Un cappotto

27.09.2022

Il giorno dopo, le dimensioni del trionfo fanno ancora più impressione: non una vittoria ma un cappotto. Se è vero che simili affermazioni si sono verificate in Italia in tutte le ultime elezioni - Matteo Renzi, Movimento 5 Stelle, Matteo Salvini - è altrettanto indiscutibile come nell'area di centrodestra non si fosse mai assistito a un simile dominio di un singolo partito.

Domenica, dietro Fratelli d'Italia, si è aperta una voragine in cui i numeri sono lo specchio della sostanza. Una realtà che consegna a Giorgia Meloni una delle vittorie storicamente più significative delle elezioni italiane. Una cavalcata impetuosa arrivata a vette inimmaginabili da cui osservare, a distanze variabili ma comunque enormi, amici e avversari.

Sul fronte della politica estera Giorgia Meloni è stata intelligente a porsi in posizione indiscutibile quanto ad atlantismo e occidentalismo, offrendo una sponda alla stessa Commissione europea; un'Italia rispettosa del suo storico posizionamento appena rinforzato da Mario Draghi non potrà che far piacere a Bruxelles, togliendo quei timori che pure non dobbiamo far finta di non vedere.

Dall'altra parte c'è il nulla. Non è bastato portare in piazza a Monza cinquecento sindaci per ribaltare un risultato che era scritto da tempo. Trovata davvero geniale. Lo sfacelo del Partito democratico è totale, imputabile a una leadership insicura, grigia e priva di visione. Dopo tanto agitarsi e tre anni e mezzo di governo, i democratici sono tornati esattamente dove li aveva lasciati Matteo Renzi. Che Letta sia ai saluti lo ha detto lui stesso, ma non è nel personalismo che il Pd potrà ritrovare una strada. Saranno giorni dai lunghi coltelli, anche se i vari Bonaccini, Orlando e compagnia varia dov'erano? Qualcuno ha mai criticato la linea del segretario, mettendolo in guardia da scelte di comunicazione che oserei definire sbagliate?

Se Letta è politicamente morto, non è che il leader della Lega sia in gran forma. Ha trimezzato (si può dire?) i voti del suo partito, un dato prevedibile, anche perché alle ultime amministrative i consensi del Nord Est si erano già riversati in massa su Fratelli d'Italia.

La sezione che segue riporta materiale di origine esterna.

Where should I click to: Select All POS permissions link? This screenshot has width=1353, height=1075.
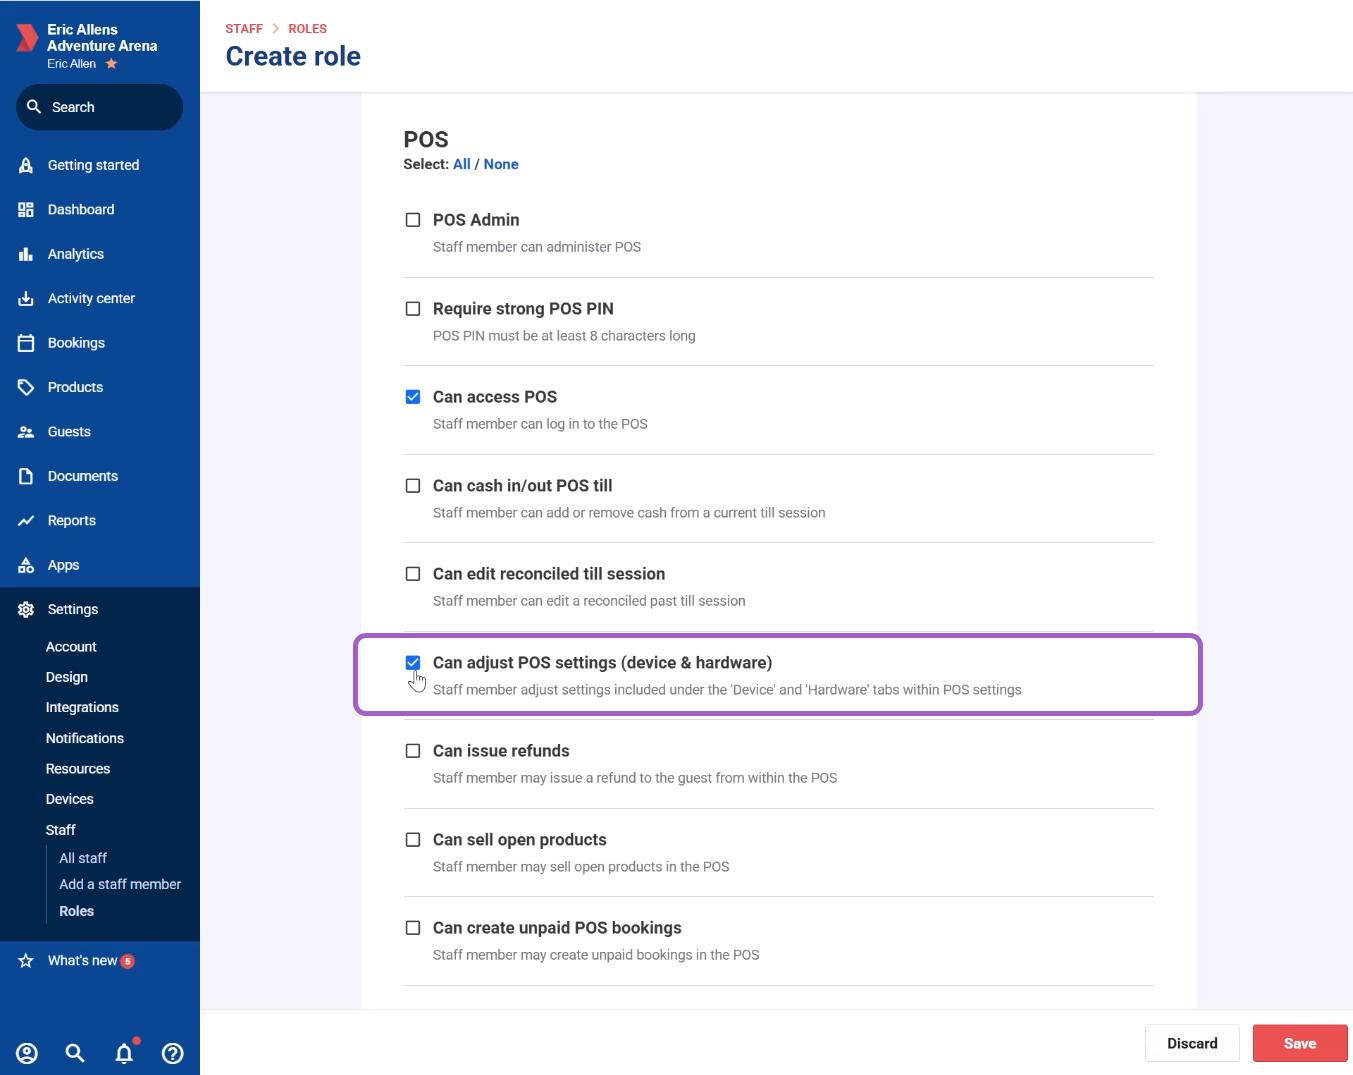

La sua leadership è più solida rispetto a quella di Letta ma soltanto perché lo statuto della Lega non permette facili e immediati disarcionamenti. Ma diamo tempo al tempo.

Quanto a Forza Italia, Silvio Berlusconi può vantare il quasi aggancio a Salvini e un potere di pressione non indifferente che potrebbe esercitare sul futuro governo. Un risultato forse al di sopra delle stesse aspettative del "giaguaro".

Per quanto riguarda Giuseppe Conte, durante la campagna elettorale ha sempre risposto piccato: «Non siamo il partito del Sud». A parte che non c'è nulla di male ad avere un forte consenso in una parte del Paese, l'avvocato è ormai di fatto il leader del nuovo partito di un Sud che chiede il mantenimento dell'assistenzialismo ora e per sempre.

Carlo Calenda e Matteo Renzi promettevano sfracelli in nome di Draghi e di una peraltro sua inesistente agenda. Se però mettete insieme una parte del partito dell'astensione (interpretandolo come una presa di posizione anti-sistema), Fratelli d'Italia (all'opposizione dei due governi Conte e poi di quello Draghi) e lo stesso Movimento Cinque Stelle (sempre al governo ma comunque critico nei confronti del presidente del Consiglio uscente) noterete che una notevole fetta dell'elettorato non ha molto amato e ammirato il cosiddetto "governo dei migliori".

Per concludere, una curiosità: che lavoro farà ora Di Maio? L'inventore del reddito di cittadinanza è stato sconfitto in casa e forse ora si starà chiedendo chi gliel'abbia fatto fare di uscire dal Movimento innescando, di fatto, la valanga che ha travolto sé stesso.